Of all surviving works of 18th-Century opulence this is one of the most difficult to even imagine in its former glory. On January 11, 1747, the Prime Minister of Saxony and director of the Meissen porcelain factory hosted a grand dinner in his Dresden Palace when the dessert course arrived with an incredible centrepiece. Count von Brühl had commissioned a working porcelain model of The Triumph of Amphitrite based on a stone fountain by Lorenzo Mattielli which still stands in Brühl’s garden in Dresden Friedrichstadt.
In a letter from 1748, Sir Charles Hanbury Williams described: “I was once at a Dinner where we sat down at one table two hundred and six People … When the dessert was set on, I thought it was the most wonderful thing I ever beheld. I fancyd myself either in a Garden or at the Opera, But I [could] not imagine that I was at Dinner. In the middle of the Table was [a] Fountain … , which ran all the while with Rose-water, and ‘tis said that this Piece alone cost six thousand Thalers.”
The dinner was held to celebrate the royal marriage between the Dauphin, the crown-prince of France, and Princess Maria Josepha of Saxony. The sheer spectacle of this fountain must have been a joy to behold – the scent of rose-water as it shimmered across the shells and the immense craftsmanship in the porcelain with only the guests at table reminding viewers of the small scale like a cultivated Bonsai tree. The engineering of the piece inspires all sorts of questions that make it difficult to picture without a cumbersome reservoir suspended above it and further piping to take away the falling water.
Count Marcolini took over many of Brühl’s official functions after his death including that of director of the Meissen porcelain factory and acquired the incredible table fountain. He restored it using the original moulds and installed it in the orangery of his summer palace with goldfish living in its waters.
In 1870 the surviving fragments passed into the possession of the Victoria and Albert Museum where only the figurines were intact enough to display. The mythical backstory would have been entirely absent – Neptune arrives on a shell-chariot with his bride Amphitrite and flanked by two river gods representing the Nile and Tiber and is thought to be presenting a laurel wreath. The piece also features sea-horse creatures called hippocampi.
In 2013 the V&A collaborated with the Royal College of Art to restore the fountain using 3D printing technology. Models were made from scans and used to create moulds so that new parts were created in porcelain rather than traditional conservation materials.
It is now on display in the new Europe 1600-1815 gallery, just feet away from the silk court coat Christine Yoo Millar recreated with digitised embroidery.

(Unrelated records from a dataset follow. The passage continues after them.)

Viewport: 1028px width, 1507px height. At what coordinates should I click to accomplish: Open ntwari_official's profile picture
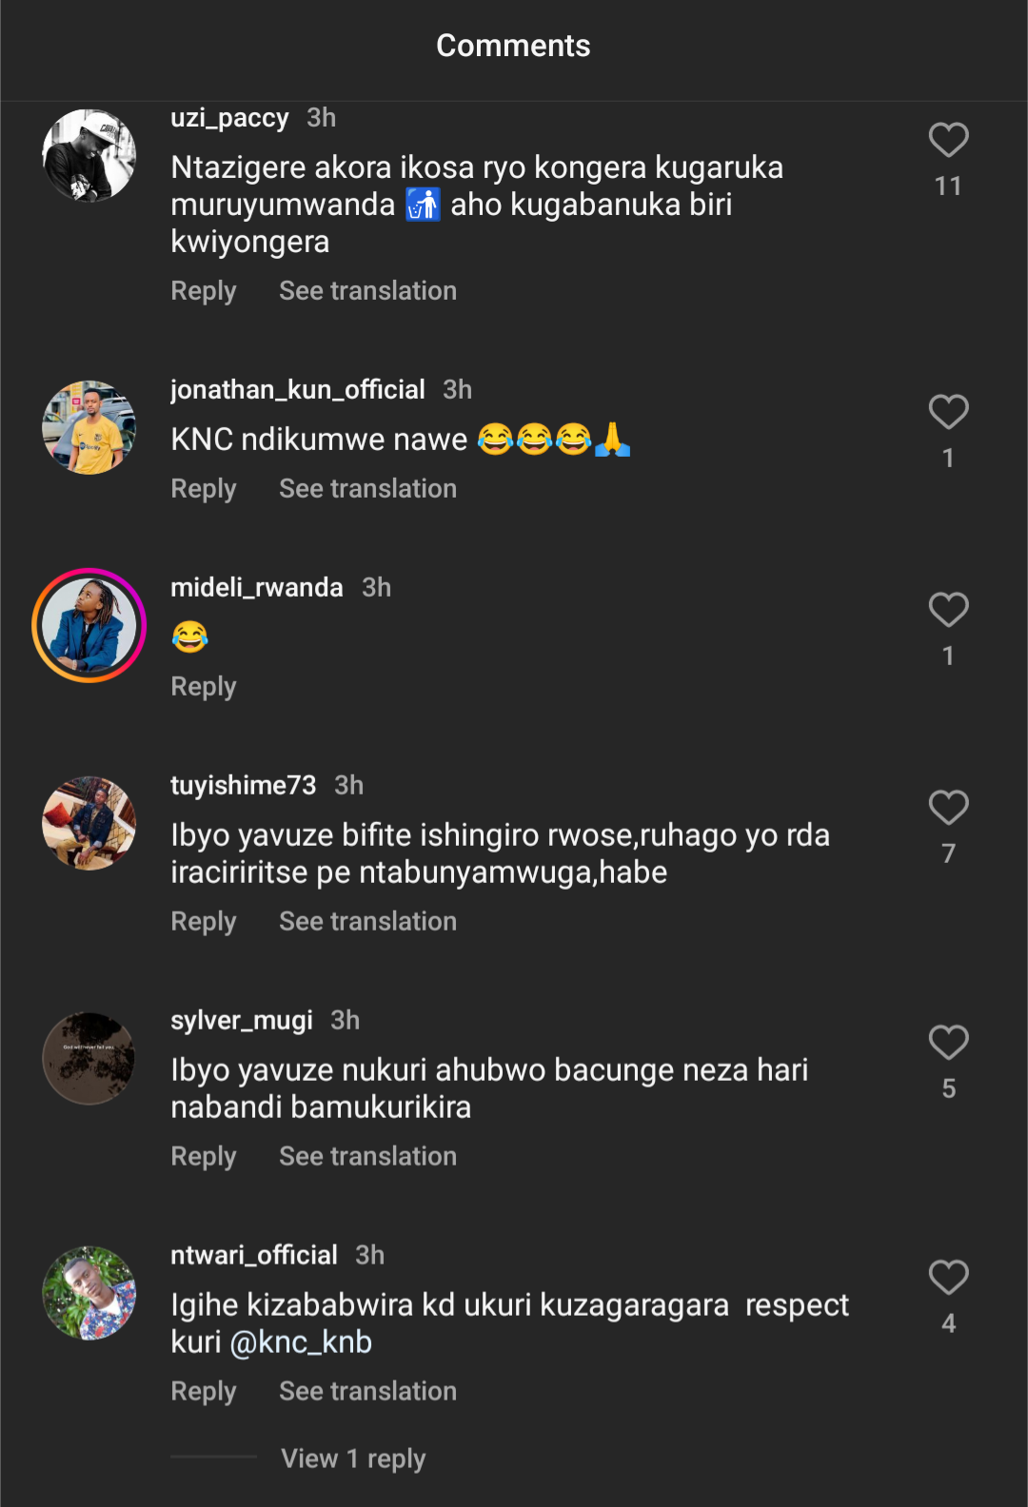[x=89, y=1294]
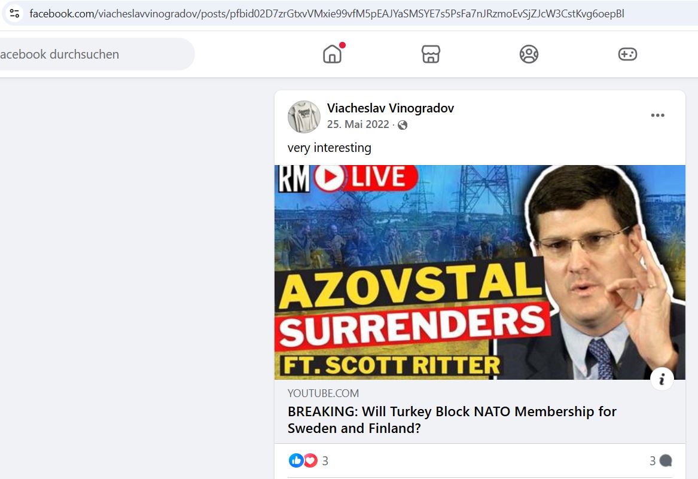Click the link info 'i' icon on thumbnail
The width and height of the screenshot is (698, 479).
(x=662, y=379)
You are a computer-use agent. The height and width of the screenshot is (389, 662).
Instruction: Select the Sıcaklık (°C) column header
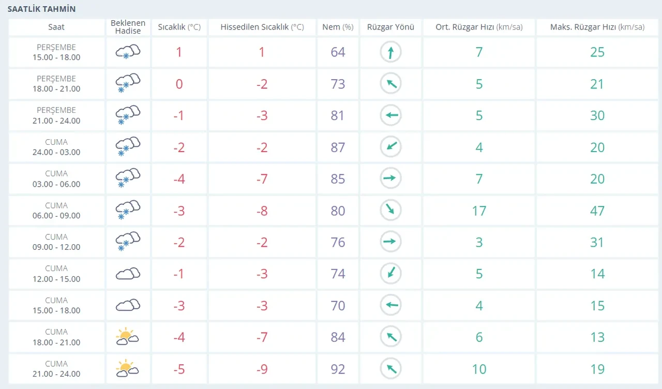click(179, 27)
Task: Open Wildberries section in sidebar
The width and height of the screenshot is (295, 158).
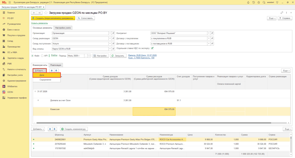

Just as the work depicts images of Classical mythology, so too has it followed its own metamorphic story. Once it was a stone fountain in the garden of a great palace which was replicated in minitaure in porcelain and taken to the most unlikely yet decadent setting of a royal feast. From there it became a luxurious furnishing and goldfish bowl and yet it came to the V&A in what sounds little more than a box of broken parts. And yet it was pioneering methods of conservation that allowed art historians to piece together this legendary work that now stands silent in a modest basement room of the V&A.